John Sculley was the CEO who was hired by Steve Jobs, but ultimately, with the Board support, ended up firing Steve Jobs. Maybe Jobs deserved to lose his job because he certainly improved his shortcomings during his difficult 90's period but it's all history now. The following lengthy interview is very frank and probably provides more insight than what you would see from other sources. However, do note that it is from Sculley's point of view.

(Recommended) "John Sculley on Steve Jobs, The Full Transcript," Leander Kahney, Cult of Mac. Oct 14 2010.


(Obituary) "Steve Jobs, Who Built World’s Most Valuable Technology Company, Dies at 56," Jim Aley, Bloomberg. October 6, 2011.

The New Yorker:

Slideshow linking to stories on Steve Jobs

(Recommended) "Creation Myth — Xerox PARC, Apple, and the truth about innovation," Malcolm Gladwell, The New Yorker. May 16 2011.

(Recommended) "The Perceptionist — How Steve Jobs took back Apple ," John Heilemann, The New Yorker. September 8, 1997.

Bloomberg Businessweek:

This week's Bloomberg Businessweek magazine is dedicated to Steve Jobs and has numerous articles on him.

Eric Schmidt on Steve Jobs

(Recommended) Steve Jobs: The Beginning, 1955-1985, Jim Aley, Bloomberg Businessweek. Oct 6 2011.

(Recommended) Steve Jobs: The Wilderness, 1985-1997, Peter Burrows, Bloomberg Businessweek. Oct 6 2011.

Steve Jobs: The Return, 1997-2011, Brad Stone, Bloomberg Businessweek. Oct 6 2011.

(slideshow) Steve Jobs: A Look back

(Recommended) (slideshow) Apple computers and consumer devices

The Star:

(slideshow) Steve Jobs through the Years


Cody Word - Ten Best Steve Jobs Presentations of All Time, Cody Willard, MarketWatch. Oct 6, 2011.


The boardroom drama that pushed out Steve Jobs:

"Guest Post: Steve Jobs, In And Out of Exile At Apple," Frank Rose, Wired. Oct 7 2011.

Last Word

(source: Robert Padbury,


  1. RIP Steve Jobs, you are great man.

  2. the best ceo in the world

  3. This is a good link on the things that Steve Jobs didn't do that people think he did and the things he did do that people can emulate.

  4. Sivaram VelauthapillaiOctober 9, 2011 at 9:56 PM

    Thanks for posting that Asymco article Roshama. I am a big fan of Horace Dediu but I think he is a bit too simplistic in this post. I think he is trying to be stylish and sort of produces some points that I disagree with.

    For example, I don't agree with the following:

    ASYMCO: "Steve Jobs did not create products. He created an organization that predictably and reliably created emotionally resonant products. "

    I disagree with that. Yes, Jobs was instrumental in building an organization with superb talent but, ultimately, he created products. If anything, all the Apple products, although built and designed by others, had the fingerprints of Steve Jobs. The perfection demanded by Jobs is what made many of those products. In lesser hands, with the same engineering, designers and marketing specialists building those products, it just wouldn't have been the same.

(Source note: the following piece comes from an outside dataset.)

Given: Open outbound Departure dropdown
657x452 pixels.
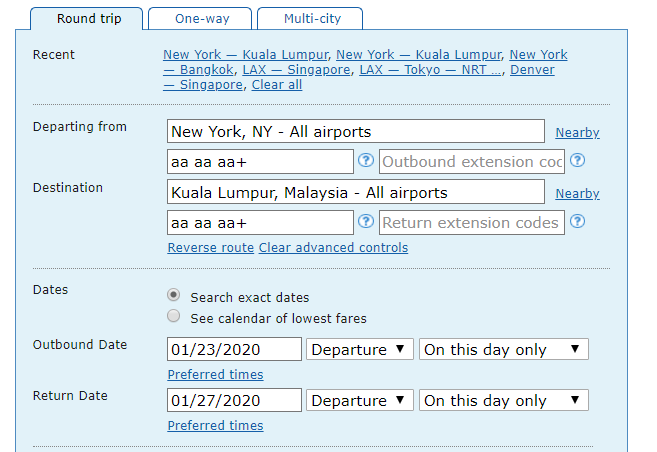Looking at the screenshot, I should click(360, 349).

    Similarly, I disagree with the following:

    ASYMCO: "Steve Jobs was not a futurist. He just built the future one piece at a time."

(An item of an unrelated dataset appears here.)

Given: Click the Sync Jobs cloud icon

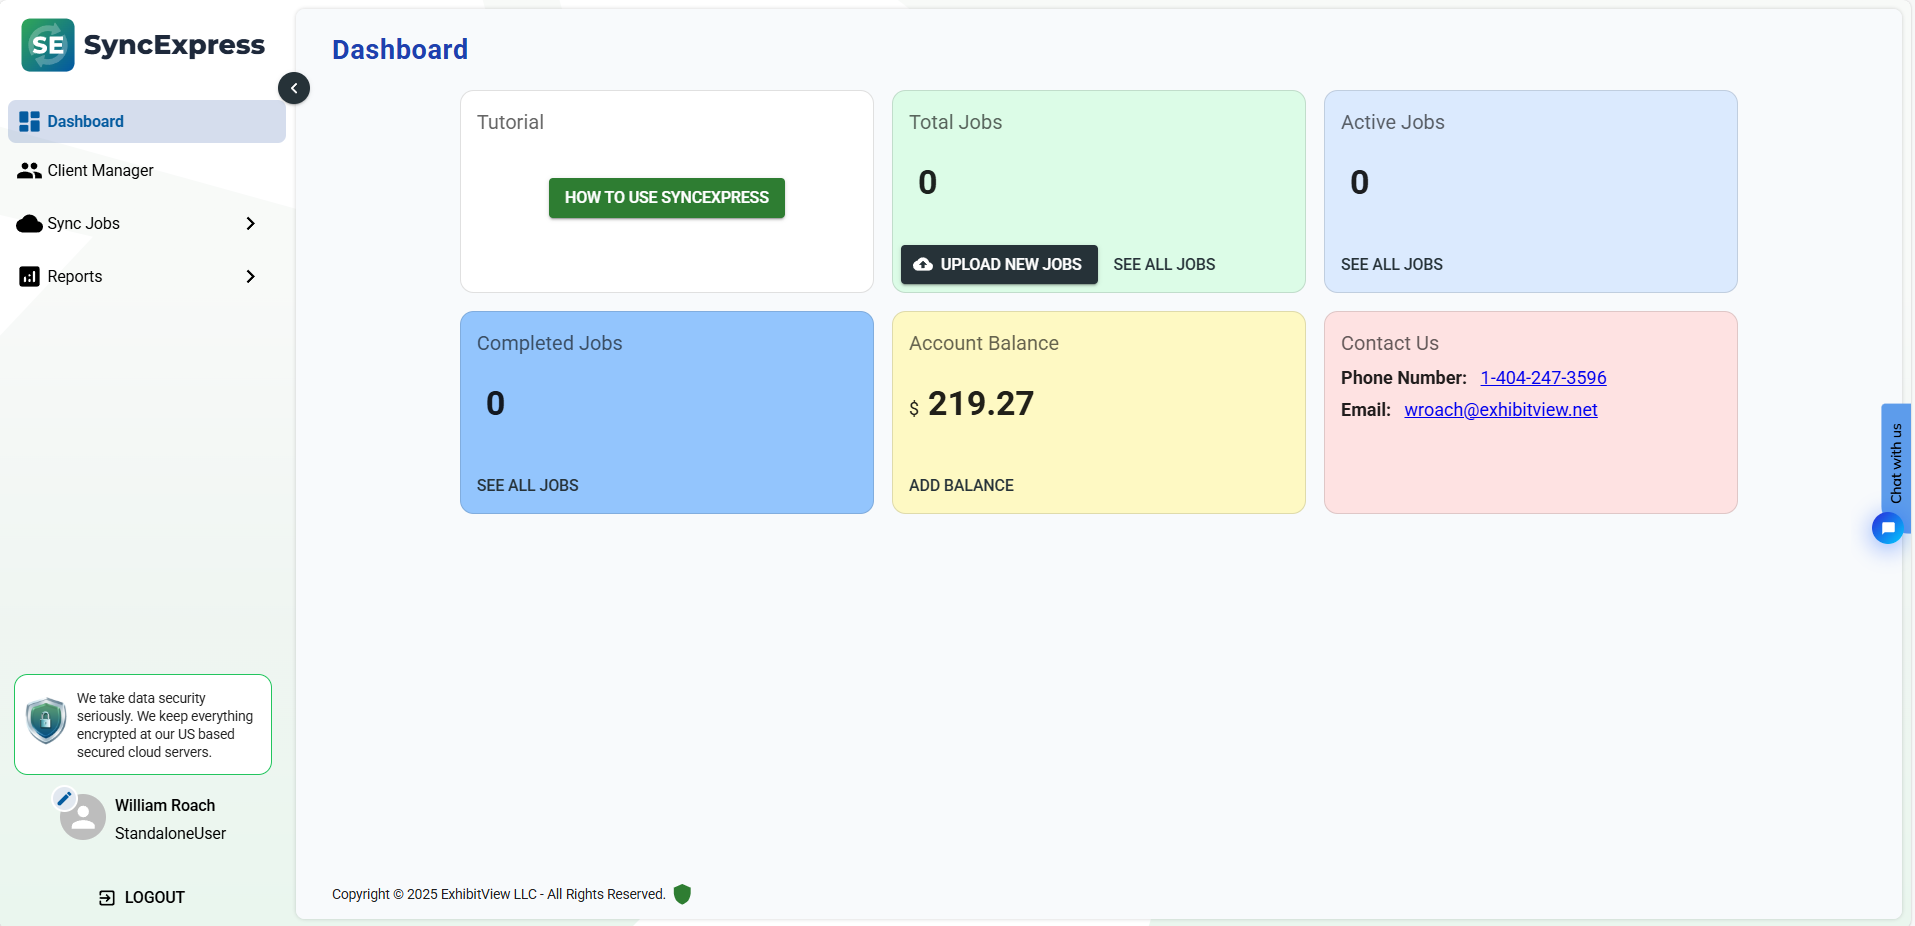Looking at the screenshot, I should pyautogui.click(x=29, y=224).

    I don't know about that. Since Jobs, unlike Bill Gates, didn't speak much about his long-term visions (except the visions related to products being launched), it's not clear if he was a visionary.

    Yet, many interviews (and even that Malcolm Gladwell article about the GUI & mouse) makes me think that he had a futuristic vision. He was blown away by key technologies, such as the mouse, windows-based GUI, and computer-animated films, etc, long before anyone else was. This makes me think that he developed a vision of the future where such technologies play key roles.

    Overall, I do think Steve Jobs was a visionary. But he was very secretive and never revealed his thoughts until a product is launched so it's never clear what his future vision was.

  5. The post is too simplistic but I liked how Dediu tried to "humanize" Jobs's accomplishments. You are right, Jobs was a visionary in the sense that he could see potential in products where others did not. From the mouse to the mp3 player, the list goes on and on. I don't know how much his long term visions of the future played into his innovations but he did know a good idea when he saw one.